Leonardo Barchini assume o Ministério da Educação após saída de Camilo Santana

Foi publicado nesta quinta-feira (2) o decreto que oficializa a exoneração de Camilo Santana do comando do Ministério da Educação e a nomeação de Leonardo Barchini como novo titular da pasta.
Servidor público federal há mais de 30 anos, Barchini ocupava desde 2024 o cargo de secretário-executivo do MEC. Ao longo de sua trajetória, exerceu funções dentro do ministério, como chefe de gabinete, chefe da Assessoria Internacional e diretor de Programas, com participação direta na formulação e implementação de políticas educacionais.
O que chama atenção, no entanto, não é apenas a escolha do sucessor, mas o motivo da saída. O próprio Camilo Santana afirmou que deixa o cargo para se dedicar ao cenário político no Ceará, com vistas a apoiar a reeleição do atual governador.
A decisão recoloca uma questão recorrente na vida pública brasileira: a hierarquia real das prioridades. Em um país que acumula déficits históricos de aprendizagem, desigualdades persistentes e desafios estruturais na educação básica e superior, a chefia do Ministério da Educação deveria ocupar posição prioritária na agenda nacional.

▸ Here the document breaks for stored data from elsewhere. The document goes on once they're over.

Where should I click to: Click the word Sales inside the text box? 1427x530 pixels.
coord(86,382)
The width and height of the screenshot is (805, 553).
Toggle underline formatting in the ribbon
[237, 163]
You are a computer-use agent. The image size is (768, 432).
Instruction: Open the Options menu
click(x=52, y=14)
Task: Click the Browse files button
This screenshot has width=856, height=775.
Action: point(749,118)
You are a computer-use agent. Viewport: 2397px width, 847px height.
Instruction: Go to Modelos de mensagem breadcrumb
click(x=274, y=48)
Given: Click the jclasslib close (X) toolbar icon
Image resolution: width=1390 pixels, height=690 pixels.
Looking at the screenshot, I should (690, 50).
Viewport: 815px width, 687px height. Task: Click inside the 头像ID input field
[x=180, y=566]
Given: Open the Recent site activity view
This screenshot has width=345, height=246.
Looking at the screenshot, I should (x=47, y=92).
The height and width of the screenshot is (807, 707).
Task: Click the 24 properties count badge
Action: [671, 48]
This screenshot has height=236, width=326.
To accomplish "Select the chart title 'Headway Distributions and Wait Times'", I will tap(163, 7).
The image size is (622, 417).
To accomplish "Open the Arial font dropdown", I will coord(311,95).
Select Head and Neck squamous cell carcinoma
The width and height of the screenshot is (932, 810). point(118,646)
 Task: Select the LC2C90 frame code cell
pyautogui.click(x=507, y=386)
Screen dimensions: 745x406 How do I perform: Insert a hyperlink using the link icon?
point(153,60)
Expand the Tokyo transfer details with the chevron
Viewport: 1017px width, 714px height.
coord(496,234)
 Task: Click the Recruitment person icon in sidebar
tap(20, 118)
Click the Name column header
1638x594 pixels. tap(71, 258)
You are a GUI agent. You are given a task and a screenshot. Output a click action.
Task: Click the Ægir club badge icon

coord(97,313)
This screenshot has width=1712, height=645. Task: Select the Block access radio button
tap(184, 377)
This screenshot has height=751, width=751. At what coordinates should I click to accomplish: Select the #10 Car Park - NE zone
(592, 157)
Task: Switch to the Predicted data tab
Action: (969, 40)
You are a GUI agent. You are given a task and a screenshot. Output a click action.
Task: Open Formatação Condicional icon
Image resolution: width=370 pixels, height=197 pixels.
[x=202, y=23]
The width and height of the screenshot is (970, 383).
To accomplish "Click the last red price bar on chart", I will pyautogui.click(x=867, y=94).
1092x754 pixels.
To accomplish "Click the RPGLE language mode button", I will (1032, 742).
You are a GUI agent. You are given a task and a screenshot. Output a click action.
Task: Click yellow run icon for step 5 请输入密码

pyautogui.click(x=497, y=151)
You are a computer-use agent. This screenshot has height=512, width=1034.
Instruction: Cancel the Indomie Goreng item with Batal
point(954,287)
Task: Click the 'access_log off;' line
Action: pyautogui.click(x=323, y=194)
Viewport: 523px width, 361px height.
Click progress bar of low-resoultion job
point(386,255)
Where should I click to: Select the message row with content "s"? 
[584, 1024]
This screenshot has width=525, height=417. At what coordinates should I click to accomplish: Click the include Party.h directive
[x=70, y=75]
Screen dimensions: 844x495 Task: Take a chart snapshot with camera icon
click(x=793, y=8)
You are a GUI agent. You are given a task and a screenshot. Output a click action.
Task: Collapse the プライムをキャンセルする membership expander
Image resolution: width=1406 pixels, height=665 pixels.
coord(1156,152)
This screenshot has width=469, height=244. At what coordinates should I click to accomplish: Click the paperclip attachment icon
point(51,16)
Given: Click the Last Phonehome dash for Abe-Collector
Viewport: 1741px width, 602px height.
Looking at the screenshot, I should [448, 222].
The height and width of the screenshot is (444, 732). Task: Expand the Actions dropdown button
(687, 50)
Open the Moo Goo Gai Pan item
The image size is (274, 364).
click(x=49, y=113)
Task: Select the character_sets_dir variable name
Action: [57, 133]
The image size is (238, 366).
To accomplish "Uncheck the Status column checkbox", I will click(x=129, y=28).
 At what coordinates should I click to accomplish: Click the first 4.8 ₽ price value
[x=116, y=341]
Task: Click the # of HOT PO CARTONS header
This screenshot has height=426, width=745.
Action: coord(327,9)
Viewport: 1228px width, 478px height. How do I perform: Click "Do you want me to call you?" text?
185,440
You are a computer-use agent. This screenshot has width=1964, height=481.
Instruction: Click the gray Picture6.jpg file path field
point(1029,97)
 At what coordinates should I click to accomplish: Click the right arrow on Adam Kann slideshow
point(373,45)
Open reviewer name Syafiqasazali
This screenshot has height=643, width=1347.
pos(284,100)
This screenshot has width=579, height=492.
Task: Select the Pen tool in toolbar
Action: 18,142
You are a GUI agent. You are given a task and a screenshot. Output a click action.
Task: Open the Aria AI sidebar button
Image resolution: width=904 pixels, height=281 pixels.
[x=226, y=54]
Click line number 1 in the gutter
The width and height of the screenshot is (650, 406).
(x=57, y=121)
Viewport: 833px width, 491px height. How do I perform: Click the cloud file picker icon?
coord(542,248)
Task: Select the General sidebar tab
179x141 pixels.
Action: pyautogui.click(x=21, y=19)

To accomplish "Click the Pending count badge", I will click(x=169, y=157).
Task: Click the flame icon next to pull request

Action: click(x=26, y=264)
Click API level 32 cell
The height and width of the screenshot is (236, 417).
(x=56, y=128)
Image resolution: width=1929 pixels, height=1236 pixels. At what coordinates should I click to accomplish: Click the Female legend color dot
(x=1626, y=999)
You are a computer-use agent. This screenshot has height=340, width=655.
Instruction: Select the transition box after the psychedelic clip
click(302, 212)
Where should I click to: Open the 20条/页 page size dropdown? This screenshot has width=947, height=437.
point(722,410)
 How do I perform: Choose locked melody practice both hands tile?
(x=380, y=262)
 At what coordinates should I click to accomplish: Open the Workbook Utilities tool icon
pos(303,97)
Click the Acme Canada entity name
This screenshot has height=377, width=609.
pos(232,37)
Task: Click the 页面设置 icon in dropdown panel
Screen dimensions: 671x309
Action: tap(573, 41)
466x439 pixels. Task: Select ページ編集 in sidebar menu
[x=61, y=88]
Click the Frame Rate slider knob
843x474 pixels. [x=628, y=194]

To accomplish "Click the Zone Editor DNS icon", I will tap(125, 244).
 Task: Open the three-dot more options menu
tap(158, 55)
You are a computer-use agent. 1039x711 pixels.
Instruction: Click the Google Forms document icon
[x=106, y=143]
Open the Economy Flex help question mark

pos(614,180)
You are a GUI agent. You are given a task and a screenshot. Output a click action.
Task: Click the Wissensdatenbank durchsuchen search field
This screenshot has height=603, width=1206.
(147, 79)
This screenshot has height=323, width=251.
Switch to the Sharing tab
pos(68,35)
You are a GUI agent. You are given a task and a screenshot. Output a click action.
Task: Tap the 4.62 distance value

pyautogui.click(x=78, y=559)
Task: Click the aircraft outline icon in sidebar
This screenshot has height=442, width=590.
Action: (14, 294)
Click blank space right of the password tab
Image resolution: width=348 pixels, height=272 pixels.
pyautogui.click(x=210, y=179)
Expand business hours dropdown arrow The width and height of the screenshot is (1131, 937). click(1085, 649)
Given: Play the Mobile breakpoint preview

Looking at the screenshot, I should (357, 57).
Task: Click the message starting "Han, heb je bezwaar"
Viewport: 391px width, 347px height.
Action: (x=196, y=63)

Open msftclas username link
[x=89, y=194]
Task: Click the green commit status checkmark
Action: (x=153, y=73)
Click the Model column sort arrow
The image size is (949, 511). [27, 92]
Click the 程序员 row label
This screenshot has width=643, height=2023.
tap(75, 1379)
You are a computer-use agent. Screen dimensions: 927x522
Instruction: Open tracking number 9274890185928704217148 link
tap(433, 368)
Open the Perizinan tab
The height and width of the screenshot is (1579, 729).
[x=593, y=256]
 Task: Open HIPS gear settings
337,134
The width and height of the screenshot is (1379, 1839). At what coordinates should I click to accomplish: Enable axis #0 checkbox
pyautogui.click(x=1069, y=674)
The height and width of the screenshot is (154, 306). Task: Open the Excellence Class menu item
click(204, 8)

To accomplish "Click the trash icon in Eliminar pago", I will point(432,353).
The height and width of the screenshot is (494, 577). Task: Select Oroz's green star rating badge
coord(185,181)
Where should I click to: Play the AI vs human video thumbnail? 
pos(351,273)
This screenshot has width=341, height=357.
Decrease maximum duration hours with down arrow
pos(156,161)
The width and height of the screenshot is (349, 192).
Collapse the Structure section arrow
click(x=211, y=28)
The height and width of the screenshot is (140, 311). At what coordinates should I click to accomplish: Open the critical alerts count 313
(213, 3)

A substituição de um ministro em pleno exercício, não por razões de desempenho ou reorientação de política pública, mas por conveniência eleitoral, expõe a fragilidade com que a educação ainda é tratada no Brasil. Mais do que uma troca de nomes, o episódio revela uma lógica em que a educação permanece subordinada a cálculos políticos de curto prazo.
A continuidade técnica prometida pela nomeação de Barchini pode garantir estabilidade administrativa. Resta saber se será suficiente para enfrentar, com a prioridade necessária, os desafios de um sistema educacional que segue distante dos padrões desejáveis.